494/J XXII. GP
Eingelangt am 04.06.2003
Dieser Text ist elektronisch textinterpretiert. Abweichungen vom Original sind
möglich.
Anfrage
der Abgeordneten Glawischnig, Moser, Freundinnen und Freunde
an den Bundeskanzler
betreffend AKW Temelin - mangelndes Engagement der Bundesregierung
Aktuelle Entwicklungen betreffend das
tschechische Atomkraftwerk Temelin geben
Anlass zu verstärkter Sorge. Die Serie der Zwischenfälle im AKW Temelin reißt
nicht
ab, mehrfach mussten die zwei im Probebetrieb befindlichen Blöcke in den
vergangenen Wochen und Monaten heruntergefahren und Schäden behoben
werden. Mittlerweile kam es seit Start der Kettenreaktion im Oktober 2000 zu
insgesamt 48 Zwischen- bzw. Störfällen in den beiden Blöcken des AKW Temelin.
Anlass zur Sorge gibt auch der nach
mehrmonatiger Verzögerung seitens des
BMLFUW veröffentlichten Expertenberichtes zu den Bereichen „Hochenergetische
Rohrleitungen auf der 28.8 Meter Bühne" und „Ventilqualifizierung".
Der Bericht der
österreichischen Expertenkommission stellt unmissverständlich klar, dass bei
diesen
beiden zentralen Sicherheitsproblemen noch viele wesentlichen Fragen offen bzw.
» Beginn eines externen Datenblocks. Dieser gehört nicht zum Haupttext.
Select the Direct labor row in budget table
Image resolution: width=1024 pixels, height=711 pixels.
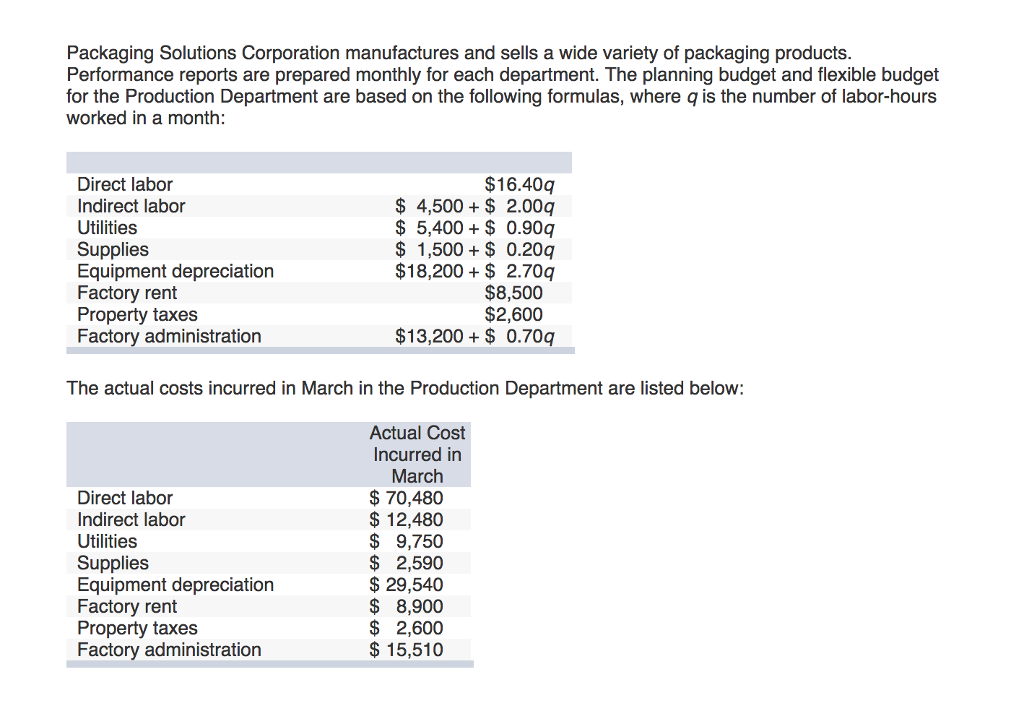(x=124, y=184)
ungelöst sind. Zwar konstatiert der Bericht in einigen Bereichen
Verbesserungen,
von einer Behebung bzw. ausreichenden Lösung der Probleme ist man aber
offensichtlich noch meilenweit entfernt. Laut dem oberösterreichischen
Regierungsbeauftragten für Nuklearfragen zeige der Bericht, dass in Temelin
alle
wesentlichen Sicherheitsfragen nach wie vor ungelöst seien und die
AKW-Betreiber
lediglich eine neue Argumentationslinie versucht hätten, ohne sich tatsächlich
um die
Behebung der technischen Defizite zu bemühen.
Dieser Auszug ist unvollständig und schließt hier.